Material shown:
▬▬▬▬▬▬
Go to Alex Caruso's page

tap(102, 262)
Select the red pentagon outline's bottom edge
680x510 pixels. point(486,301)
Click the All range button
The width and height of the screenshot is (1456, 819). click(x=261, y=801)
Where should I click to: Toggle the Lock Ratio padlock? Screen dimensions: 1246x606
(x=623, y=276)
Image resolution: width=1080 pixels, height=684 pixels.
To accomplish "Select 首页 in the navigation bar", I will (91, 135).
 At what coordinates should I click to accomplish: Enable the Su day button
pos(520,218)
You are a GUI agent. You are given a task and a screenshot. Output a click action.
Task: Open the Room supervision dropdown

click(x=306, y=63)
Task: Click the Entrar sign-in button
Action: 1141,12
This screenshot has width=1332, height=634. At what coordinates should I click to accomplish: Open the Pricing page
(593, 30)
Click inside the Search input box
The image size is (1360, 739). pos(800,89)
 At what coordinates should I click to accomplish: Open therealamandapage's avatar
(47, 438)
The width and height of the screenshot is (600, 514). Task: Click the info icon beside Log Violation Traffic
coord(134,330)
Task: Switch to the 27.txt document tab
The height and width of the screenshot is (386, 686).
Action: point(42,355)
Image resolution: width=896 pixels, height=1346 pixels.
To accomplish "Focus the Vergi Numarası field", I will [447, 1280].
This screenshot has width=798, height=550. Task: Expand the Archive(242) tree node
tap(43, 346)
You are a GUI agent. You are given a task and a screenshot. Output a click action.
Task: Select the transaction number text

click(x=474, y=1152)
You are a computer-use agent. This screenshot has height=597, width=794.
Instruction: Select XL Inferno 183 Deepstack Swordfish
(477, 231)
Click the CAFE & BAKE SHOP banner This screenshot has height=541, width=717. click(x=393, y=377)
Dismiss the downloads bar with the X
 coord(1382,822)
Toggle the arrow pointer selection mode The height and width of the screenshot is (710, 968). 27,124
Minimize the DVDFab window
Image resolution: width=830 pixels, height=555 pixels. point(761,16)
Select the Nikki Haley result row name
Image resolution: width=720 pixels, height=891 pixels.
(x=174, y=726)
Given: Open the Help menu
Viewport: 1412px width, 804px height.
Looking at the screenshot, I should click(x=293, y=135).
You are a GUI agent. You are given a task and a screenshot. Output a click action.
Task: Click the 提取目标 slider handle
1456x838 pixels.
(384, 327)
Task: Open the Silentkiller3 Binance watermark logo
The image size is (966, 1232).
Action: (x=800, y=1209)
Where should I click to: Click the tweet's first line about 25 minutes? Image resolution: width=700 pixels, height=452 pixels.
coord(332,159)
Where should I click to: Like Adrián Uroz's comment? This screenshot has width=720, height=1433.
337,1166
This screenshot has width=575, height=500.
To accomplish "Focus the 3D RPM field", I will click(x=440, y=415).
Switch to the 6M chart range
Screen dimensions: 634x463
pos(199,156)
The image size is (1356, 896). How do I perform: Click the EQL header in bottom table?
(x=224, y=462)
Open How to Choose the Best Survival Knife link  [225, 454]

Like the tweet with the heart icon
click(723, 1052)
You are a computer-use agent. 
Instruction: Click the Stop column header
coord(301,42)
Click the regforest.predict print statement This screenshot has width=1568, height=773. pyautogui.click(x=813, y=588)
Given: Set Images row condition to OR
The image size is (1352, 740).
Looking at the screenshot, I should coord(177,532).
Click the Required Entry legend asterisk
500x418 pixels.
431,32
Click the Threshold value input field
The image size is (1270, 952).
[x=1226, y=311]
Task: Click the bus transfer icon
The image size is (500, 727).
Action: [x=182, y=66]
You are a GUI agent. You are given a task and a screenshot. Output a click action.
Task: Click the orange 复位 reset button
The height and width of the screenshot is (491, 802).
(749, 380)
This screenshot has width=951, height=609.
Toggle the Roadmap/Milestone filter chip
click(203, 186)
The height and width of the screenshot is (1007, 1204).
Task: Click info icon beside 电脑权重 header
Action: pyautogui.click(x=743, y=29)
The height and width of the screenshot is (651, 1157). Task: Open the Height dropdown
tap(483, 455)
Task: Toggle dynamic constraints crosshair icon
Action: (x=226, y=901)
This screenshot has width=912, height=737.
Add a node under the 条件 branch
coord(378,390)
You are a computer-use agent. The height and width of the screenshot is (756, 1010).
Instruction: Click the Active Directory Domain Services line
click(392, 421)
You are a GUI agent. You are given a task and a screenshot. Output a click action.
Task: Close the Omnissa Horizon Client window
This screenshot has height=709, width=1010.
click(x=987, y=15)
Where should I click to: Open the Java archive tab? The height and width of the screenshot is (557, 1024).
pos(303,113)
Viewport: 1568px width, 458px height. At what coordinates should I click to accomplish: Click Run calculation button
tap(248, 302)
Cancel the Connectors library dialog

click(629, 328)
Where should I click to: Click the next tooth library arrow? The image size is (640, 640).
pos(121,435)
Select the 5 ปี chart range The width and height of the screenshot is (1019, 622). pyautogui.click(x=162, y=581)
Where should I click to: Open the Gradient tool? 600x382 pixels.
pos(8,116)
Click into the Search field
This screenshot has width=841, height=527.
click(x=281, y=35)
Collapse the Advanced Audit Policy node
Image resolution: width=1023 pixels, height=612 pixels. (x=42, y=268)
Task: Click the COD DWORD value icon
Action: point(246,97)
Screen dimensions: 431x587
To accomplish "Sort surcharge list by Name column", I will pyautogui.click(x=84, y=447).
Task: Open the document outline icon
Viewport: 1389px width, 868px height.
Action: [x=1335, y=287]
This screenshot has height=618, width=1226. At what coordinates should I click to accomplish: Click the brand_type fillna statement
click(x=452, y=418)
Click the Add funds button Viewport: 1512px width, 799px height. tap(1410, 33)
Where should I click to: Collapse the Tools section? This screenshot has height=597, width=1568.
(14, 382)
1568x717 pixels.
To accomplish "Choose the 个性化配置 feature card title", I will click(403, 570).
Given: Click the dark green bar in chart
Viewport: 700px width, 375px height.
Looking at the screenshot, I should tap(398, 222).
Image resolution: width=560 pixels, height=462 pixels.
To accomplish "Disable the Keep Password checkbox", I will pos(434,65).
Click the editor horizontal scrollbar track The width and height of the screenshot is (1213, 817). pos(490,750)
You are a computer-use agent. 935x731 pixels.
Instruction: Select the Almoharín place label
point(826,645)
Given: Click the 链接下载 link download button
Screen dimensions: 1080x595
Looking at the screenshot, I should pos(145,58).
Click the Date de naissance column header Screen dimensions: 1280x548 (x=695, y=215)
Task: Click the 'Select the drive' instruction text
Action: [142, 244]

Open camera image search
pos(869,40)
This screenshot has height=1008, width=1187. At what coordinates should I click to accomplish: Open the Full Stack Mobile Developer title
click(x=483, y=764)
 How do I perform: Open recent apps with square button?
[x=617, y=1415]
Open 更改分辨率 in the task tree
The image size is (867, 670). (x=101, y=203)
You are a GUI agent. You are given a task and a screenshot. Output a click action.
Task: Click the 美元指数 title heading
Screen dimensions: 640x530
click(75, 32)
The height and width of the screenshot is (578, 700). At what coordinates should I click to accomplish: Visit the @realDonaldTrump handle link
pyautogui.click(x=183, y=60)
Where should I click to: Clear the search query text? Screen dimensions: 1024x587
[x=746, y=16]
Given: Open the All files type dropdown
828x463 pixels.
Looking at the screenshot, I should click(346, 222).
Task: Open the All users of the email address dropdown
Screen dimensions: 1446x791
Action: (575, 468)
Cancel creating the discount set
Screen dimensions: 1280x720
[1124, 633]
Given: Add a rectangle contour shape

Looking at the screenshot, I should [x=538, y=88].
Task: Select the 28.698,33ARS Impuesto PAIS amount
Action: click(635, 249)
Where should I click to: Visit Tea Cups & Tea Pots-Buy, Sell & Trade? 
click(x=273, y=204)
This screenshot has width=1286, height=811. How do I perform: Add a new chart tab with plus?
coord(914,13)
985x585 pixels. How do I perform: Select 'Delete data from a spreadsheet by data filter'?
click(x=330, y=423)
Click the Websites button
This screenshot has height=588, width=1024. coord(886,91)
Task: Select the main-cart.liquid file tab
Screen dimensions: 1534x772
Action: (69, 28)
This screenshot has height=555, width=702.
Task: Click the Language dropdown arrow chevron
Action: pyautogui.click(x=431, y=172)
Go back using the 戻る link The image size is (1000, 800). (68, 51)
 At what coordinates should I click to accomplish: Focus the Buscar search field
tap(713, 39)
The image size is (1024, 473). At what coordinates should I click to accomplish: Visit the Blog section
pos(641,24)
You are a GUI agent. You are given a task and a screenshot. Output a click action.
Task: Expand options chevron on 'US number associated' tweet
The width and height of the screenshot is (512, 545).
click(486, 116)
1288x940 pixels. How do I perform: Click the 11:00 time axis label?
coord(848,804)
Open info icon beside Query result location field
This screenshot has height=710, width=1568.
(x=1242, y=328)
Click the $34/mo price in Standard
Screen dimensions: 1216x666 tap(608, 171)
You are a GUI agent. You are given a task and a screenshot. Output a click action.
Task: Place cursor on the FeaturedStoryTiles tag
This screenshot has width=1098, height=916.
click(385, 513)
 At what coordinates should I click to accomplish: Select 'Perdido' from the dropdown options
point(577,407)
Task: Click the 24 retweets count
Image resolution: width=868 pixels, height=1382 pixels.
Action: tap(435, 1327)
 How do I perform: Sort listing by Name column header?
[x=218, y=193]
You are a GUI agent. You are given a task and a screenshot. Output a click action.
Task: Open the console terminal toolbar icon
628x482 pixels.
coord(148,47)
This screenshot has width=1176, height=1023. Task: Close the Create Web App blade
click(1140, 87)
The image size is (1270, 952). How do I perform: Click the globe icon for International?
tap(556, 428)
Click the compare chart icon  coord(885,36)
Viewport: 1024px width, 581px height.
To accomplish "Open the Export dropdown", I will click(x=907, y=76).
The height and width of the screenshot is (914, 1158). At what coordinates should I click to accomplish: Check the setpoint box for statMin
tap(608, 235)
▬▬▬▬▬▬
Your task:
From the records above, extract exactly and only the lines that begin at the line with "Task: Select the transaction number text" and stop after the line with "Given: Open the Help menu".

Result of this task:
Task: Select the transaction number text

click(x=474, y=1152)
You are a computer-use agent. This screenshot has height=597, width=794.
Instruction: Select XL Inferno 183 Deepstack Swordfish
(477, 231)
Click the CAFE & BAKE SHOP banner This screenshot has height=541, width=717. click(x=393, y=377)
Dismiss the downloads bar with the X
 coord(1382,822)
Toggle the arrow pointer selection mode The height and width of the screenshot is (710, 968). 27,124
Minimize the DVDFab window
Image resolution: width=830 pixels, height=555 pixels. point(761,16)
Select the Nikki Haley result row name
Image resolution: width=720 pixels, height=891 pixels.
(x=174, y=726)
Given: Open the Help menu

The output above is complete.